━━━ Page excerpt ━━━

The argument goes that McKinley has been caricatured as a well-meaning but ultimately ineffectual figurehead who was led by the nose by his advisors.
I think most modern biographers have done a good job of demonstrating that William McKinley was not really bossed around by anyone, including the supposed kingmaker Mark Hanna.
In fact, Scott Miller has pointed out that, quote, Hannah acted just a shade obsequious in McKinley's presence, end quote.
Trusted McKinley backer Herman Colesat observed that Hannah's behavior around McKinley was, quote, always that of a big, bashful boy toward the girl he loved, end quote.
McKinley was certainly not taking orders from Hannah or anyone else.
However, the way that McKinley delegated certain aspects of his political life to Hannah and others meant that the major was often kept in the dark when it came to the less savory parts of 19th-century politics.
During the McKinley debt crisis, Colesat made a comment that, quote, if McKinley is to stay in politics, he must show clean hands, end quote.
This comment was allegedly made when McKinley was out of the room and was meant to underscore the point that the job of the men around him was to insulate their political star from any charges of wrongdoing.
And truly, when you read a biography of William McKinley, you can't help but notice that while there are all sorts of dirty allegations swirling around his presidential campaign and later administration, the man himself always showed clean hands.
See, if you were to focus exclusively on McKinley himself during the 1896 presidential campaign, his success would seem almost inexplicable.
His opponent, William Jennings Bryan, went on a truly exhausting tour of the country.
This barnstorming speaking tour saw the Nebraska-born Democrat deliver an astounding 570 speeches between August and November of 1896.
He spoke an average 80,000 words a day.
On his most ambitious day in Michigan, he delivered 23 speeches.
The exertion nearly killed the man and seriously affected his health.
But there was no denying that he was getting his message to the people and drawing huge crowds in the process.
McKinley, on the other hand, refused to leave Canton, Ohio.
At one point, a worried Mark Hanna urged McKinley that, quote, you've got to stomp or we'll be defeated, end quote.
But McKinley flatly refused, citing both his wife's delicate health and the now old-fashioned tradition of presidential candidates staying above the fray during the campaigns, and instead letting surrogates go out and speak for them.
McKinley also recognized that he simply was not the same caliber of speaker as Brian, and famously quipped, quote, I might as well put up a trapeze on my front lawn and compete with some professional athlete as to go out speaking against Brian, end quote.
This comment would prove to be oddly prophetic, as McKinley would end up creating a kind of political carnival on his front lawn.
Instead of going out on the stump, McKinley embraced a technique known as the front porch campaign.
If people wanted to meet with the nominee, then they were invited to come visit him at his home in Canton, Ohio, where he would receive delegations from various civic organizations and make short speeches to the gathered crowd.

━━━ Dataset records ━━━

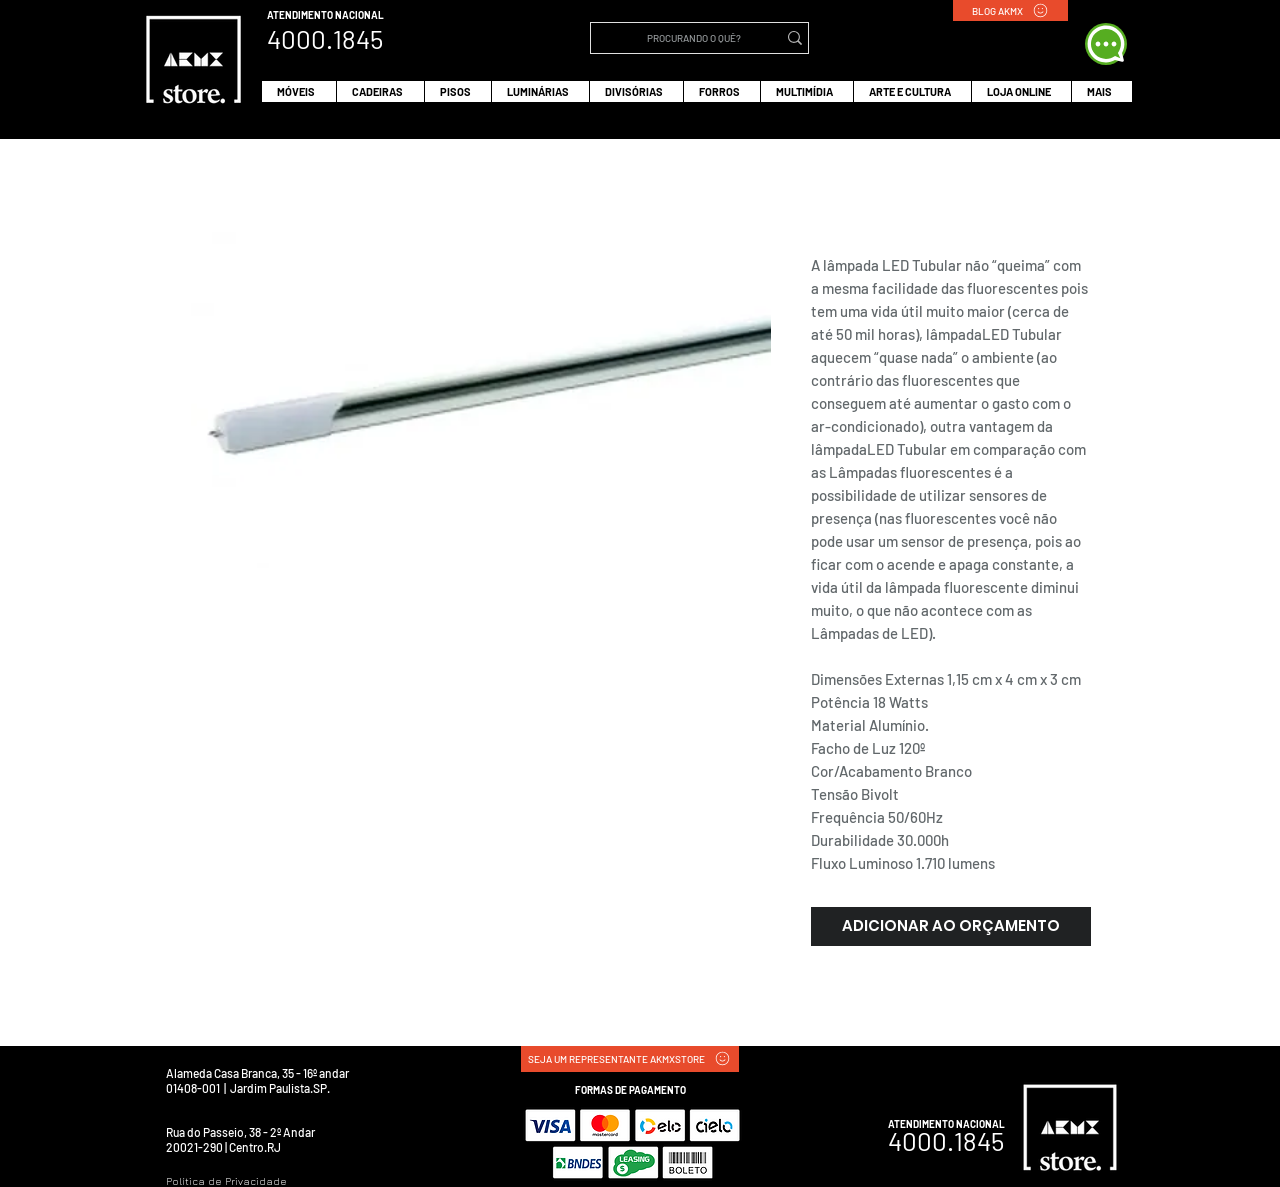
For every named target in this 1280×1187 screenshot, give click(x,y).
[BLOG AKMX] (1010, 10)
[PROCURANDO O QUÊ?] (693, 38)
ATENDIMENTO (301, 15)
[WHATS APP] (1106, 44)
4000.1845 (946, 1140)
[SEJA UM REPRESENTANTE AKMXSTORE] (630, 1059)
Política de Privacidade (226, 1181)
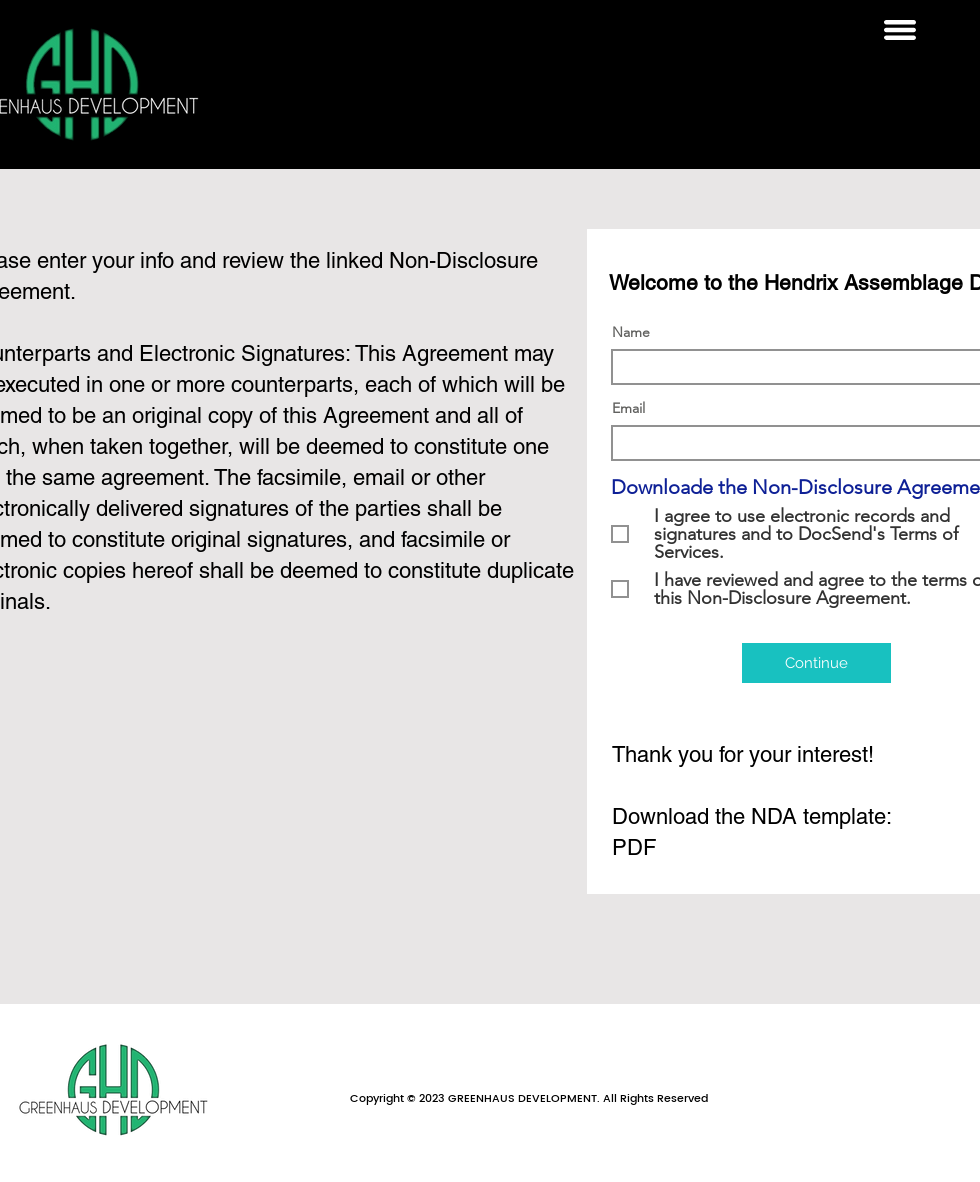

━━━

◆ Task 1
Write out the stretch of the McKinley passage from "McKinley, on the" through "his front lawn.".
◆ Task 2
Convert the lines of the records into a Markdown table with the columns Row and Line, numbering each line and skipping blank ones. Omit the pictures.
The McKinley passage and the records are independent of each other.

◆ Expected output 1
McKinley, on the other hand, refused to leave Canton, Ohio.
At one point, a worried Mark Hanna urged McKinley that, quote, you've got to stomp or we'll be defeated, end quote.
But McKinley flatly refused, citing both his wife's delicate health and the now old-fashioned tradition of presidential candidates staying above the fray during the campaigns, and instead letting surrogates go out and speak for them.
McKinley also recognized that he simply was not the same caliber of speaker as Brian, and famously quipped, quote, I might as well put up a trapeze on my front lawn and compete with some professional athlete as to go out speaking against Brian, end quote.
This comment would prove to be oddly prophetic, as McKinley would end up creating a kind of political carnival on his front lawn.

◆ Expected output 2
| Row | Line |
|---|---|
| 1 | For every named target in this 1280×1187 screenshot, give click(x,y). |
| 2 | [BLOG AKMX] (1010, 10) |
| 3 | [PROCURANDO O QUÊ?] (693, 38) |
| 4 | ATENDIMENTO (301, 15) |
| 5 | [WHATS APP] (1106, 44) |
| 6 | 4000.1845 (946, 1140) |
| 7 | [SEJA UM REPRESENTANTE AKMXSTORE] (630, 1059) |
| 8 | Política de Privacidade (226, 1181) |